* Task directions
Turn the rows below into a numbered list, beginning with the line that contains "Open the funnel filter icon" and continuing through the final line of the rows. Include both of those lines and omit any blank lines.

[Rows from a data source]
══════
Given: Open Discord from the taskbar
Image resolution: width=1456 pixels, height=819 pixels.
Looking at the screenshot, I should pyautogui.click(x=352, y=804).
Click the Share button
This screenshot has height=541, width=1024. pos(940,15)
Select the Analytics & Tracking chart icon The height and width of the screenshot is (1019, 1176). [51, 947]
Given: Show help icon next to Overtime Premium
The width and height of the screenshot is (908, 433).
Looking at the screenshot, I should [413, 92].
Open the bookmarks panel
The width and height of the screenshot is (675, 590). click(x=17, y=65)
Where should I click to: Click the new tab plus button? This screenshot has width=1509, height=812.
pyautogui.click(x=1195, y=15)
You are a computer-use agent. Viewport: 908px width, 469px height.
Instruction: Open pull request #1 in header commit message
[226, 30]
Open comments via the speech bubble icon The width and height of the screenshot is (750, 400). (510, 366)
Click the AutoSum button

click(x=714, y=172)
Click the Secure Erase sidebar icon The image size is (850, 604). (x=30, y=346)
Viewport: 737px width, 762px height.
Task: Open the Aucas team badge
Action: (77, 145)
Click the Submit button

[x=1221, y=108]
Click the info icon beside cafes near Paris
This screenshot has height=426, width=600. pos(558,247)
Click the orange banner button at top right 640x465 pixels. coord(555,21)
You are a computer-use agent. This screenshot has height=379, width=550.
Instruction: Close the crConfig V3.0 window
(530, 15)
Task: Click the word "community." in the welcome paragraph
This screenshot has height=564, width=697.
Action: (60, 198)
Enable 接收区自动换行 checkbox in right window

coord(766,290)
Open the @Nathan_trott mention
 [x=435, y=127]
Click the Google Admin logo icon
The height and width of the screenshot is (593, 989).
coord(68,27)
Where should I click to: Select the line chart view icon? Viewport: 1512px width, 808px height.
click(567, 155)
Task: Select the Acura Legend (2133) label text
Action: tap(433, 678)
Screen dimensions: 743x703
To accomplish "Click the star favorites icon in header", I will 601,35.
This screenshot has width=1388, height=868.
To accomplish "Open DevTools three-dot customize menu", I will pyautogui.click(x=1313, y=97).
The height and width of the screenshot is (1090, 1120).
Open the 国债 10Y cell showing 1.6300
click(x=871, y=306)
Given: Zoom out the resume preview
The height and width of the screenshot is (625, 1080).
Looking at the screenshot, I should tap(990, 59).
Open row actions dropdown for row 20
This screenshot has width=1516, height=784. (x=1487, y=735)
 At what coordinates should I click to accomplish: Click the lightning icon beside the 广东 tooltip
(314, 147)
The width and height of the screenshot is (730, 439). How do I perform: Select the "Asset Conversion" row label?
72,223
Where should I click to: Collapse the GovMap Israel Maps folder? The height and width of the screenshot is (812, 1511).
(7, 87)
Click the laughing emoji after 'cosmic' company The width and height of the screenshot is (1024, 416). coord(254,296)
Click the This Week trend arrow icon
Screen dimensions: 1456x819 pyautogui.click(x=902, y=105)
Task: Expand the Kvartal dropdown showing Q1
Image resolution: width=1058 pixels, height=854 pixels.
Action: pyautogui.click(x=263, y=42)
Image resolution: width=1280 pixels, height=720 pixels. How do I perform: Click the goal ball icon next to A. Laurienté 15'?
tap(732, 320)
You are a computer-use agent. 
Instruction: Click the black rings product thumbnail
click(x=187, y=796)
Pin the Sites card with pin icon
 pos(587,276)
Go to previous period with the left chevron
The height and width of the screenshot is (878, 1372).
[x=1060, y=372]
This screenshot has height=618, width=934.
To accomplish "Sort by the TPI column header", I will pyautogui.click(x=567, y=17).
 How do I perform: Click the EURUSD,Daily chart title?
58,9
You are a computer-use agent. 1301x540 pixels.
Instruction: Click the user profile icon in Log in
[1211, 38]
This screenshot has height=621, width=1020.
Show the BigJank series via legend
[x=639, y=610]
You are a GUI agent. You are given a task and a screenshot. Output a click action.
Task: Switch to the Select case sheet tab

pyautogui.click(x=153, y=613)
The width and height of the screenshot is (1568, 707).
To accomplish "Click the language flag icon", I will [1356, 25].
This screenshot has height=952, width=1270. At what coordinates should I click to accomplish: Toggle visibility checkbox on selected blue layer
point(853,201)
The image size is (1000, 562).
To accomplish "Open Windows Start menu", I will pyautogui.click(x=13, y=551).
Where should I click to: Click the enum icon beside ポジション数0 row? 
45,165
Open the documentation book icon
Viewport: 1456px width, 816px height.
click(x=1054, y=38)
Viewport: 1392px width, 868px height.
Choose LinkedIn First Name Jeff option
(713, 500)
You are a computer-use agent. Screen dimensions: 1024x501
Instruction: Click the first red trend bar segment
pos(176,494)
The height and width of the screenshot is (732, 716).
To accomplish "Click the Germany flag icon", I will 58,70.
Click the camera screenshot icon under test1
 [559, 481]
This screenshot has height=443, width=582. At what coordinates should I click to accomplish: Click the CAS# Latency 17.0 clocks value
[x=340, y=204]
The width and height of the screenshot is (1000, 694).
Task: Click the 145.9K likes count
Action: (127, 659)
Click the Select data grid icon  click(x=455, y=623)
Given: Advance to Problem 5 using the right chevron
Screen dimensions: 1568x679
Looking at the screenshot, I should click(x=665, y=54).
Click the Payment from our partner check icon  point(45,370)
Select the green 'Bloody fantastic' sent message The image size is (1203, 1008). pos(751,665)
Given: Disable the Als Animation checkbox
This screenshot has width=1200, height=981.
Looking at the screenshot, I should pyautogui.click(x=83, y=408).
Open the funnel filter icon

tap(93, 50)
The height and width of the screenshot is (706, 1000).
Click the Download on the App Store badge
══════
* Output of the task
1. Open the funnel filter icon
2. tap(93, 50)
3. The height and width of the screenshot is (706, 1000).
4. Click the Download on the App Store badge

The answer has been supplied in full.